Solving Linear Equations

Linear equations let you find the value of an unknown variable by balancing both sides of an equation. Mastering a consistent strategy for solving them is essential because nearly every algebra topic that follows builds on this skill.

Understanding Linear Equations

A linear equation is an equation where the variable has an exponent of 1 (no $x^2$, no $\sqrt{x}$, just $x$). When graphed, it produces a straight line.

A few terms to keep straight:

• Variable: a letter (usually $x$) that stands for an unknown value you're solving for.
• Constant: a plain number with no variable attached, like 3 or $-7$.
• Coefficient: the number multiplied by a variable. In $5x$, the coefficient is 5.

Solving a linear equation means rearranging it until the variable is alone on one side and a number is on the other.

Step-by-Step Strategy

Follow these steps in order every time. Sticking to the same process keeps you from skipping something, especially as equations get longer.

1. Simplify each side separately.

   • Distribute any multiplication across parentheses. For example, $2(3x - 1) = 6x - 2$.
   • Combine like terms on each side. For example, $3x + 2x$ becomes $5x$.

2. Collect variable terms on one side and constants on the other.

   • Add or subtract the same value on both sides to move terms across the equals sign. For example, starting with $2x + 3 = 7$, subtract 3 from both sides: $2x + 3 - 3 = 7 - 3$, which gives $2x = 4$.

3. Isolate the variable by dividing both sides by its coefficient.

   • If $2x = 4$, divide both sides by 2: $\frac{2x}{2} = \frac{4}{2}$, so $x = 2$.

4. Check your answer by plugging it back into the original equation.

   • Substituting $x = 2$ into $2x + 3 = 7$: $2(2) + 3 = 4 + 3 = 7$. It checks out.

Checking in the original equation (not a simplified version) catches mistakes you might have made during any step.

Types of Linear Equations

Not every linear equation ends with a neat answer like $x = 2$. There are three possible outcomes, and recognizing them will save you from thinking you did something wrong.

• Conditional equation: Has exactly one solution. Most equations you'll solve are this type. Example: $2x + 3 = 7$ gives $x = 2$.
• Identity: True for every value of the variable. When you simplify, both sides reduce to the same thing, and you end up with a statement like $0 = 0$. Example: $2(x + 1) = 2x + 2$ simplifies to $2x + 2 = 2x + 2$. The solution is all real numbers.
• Contradiction: True for no value of the variable. You end up with a false statement like $0 = 1$. Example: $2x + 1 = 2x + 2$ simplifies to $1 = 2$, which is never true. There is no solution.

If you get $0 = 0$, don't panic and think you lost the variable. It just means the equation is an identity.

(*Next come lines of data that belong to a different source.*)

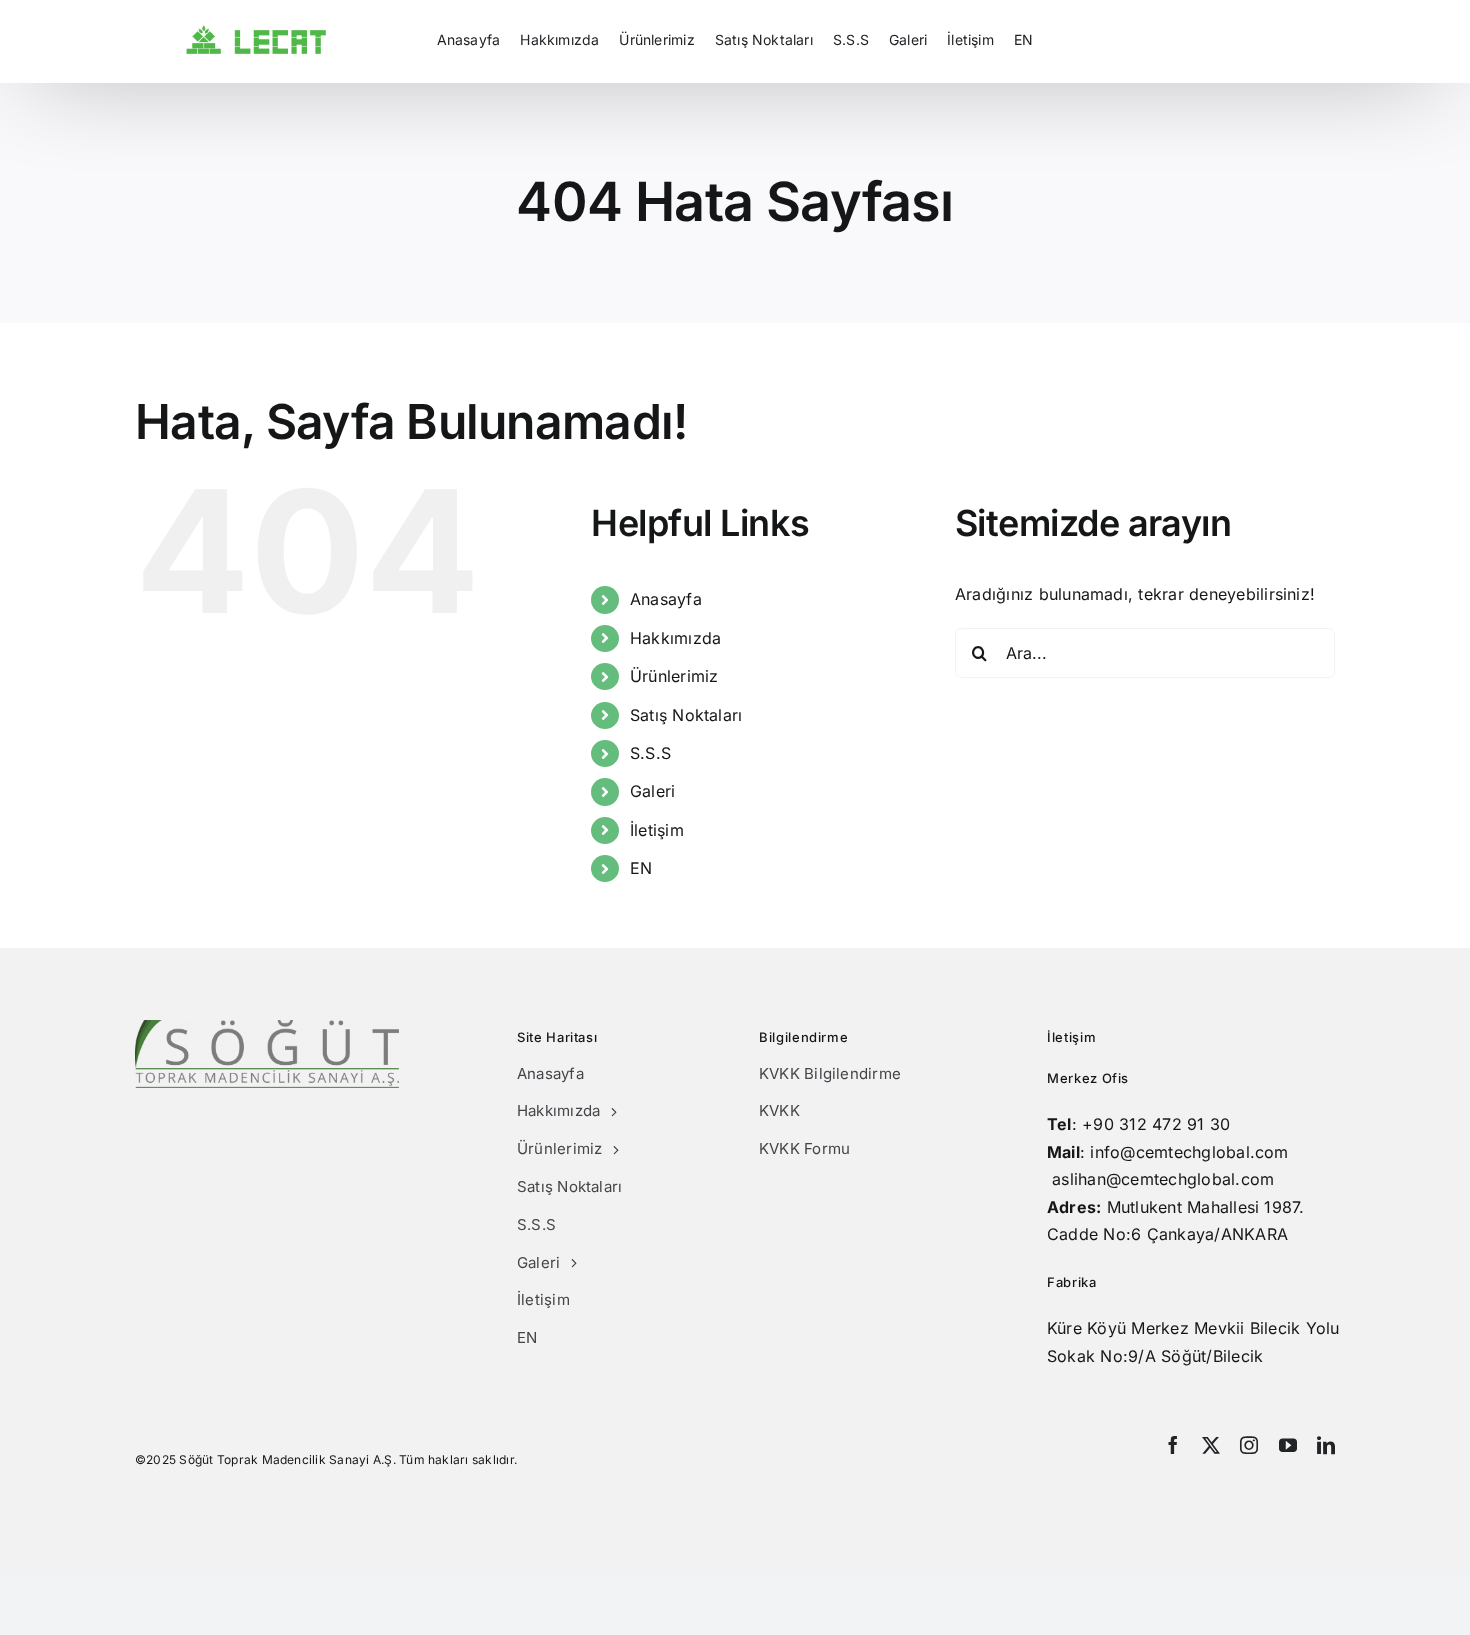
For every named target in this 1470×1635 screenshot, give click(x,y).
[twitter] (1211, 1445)
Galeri (652, 791)
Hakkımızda (675, 638)
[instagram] (1249, 1445)
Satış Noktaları (686, 715)
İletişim (657, 830)
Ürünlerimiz (674, 676)
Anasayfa (666, 599)
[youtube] (1288, 1445)
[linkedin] (1326, 1445)
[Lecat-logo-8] (256, 33)
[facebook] (1173, 1445)
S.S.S (650, 753)
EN (641, 868)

If you get something impossible like $5 = 3$, that's a contradiction, not an error on your part.

Applying Linear Equations

Word problems are really just linear equations hiding inside sentences. The challenge is translating the words into math.

Solving Word Problems Step by Step

1. Identify the unknown and assign it a variable. For example, "let $x$ = the number of apples."

2. Translate the words into an equation. Look for key phrases:

   • "twice a number" → $2x$
   • "5 more than a number" → $x + 5$
   • "a number decreased by 3" → $x - 3$ Make sure your units are consistent. If $x$ represents hours, every term in the equation should relate to hours.

3. Solve the equation using the step-by-step strategy above.

4. Interpret and check your answer in context. Ask yourself: does this answer make sense for the situation? A negative number of apples or a fractional number of people usually signals a setup error. State your answer with units: "The solution is 5 apples."

5. Verify by substituting your answer back into the original word problem (not just the equation) to confirm it satisfies all the given conditions.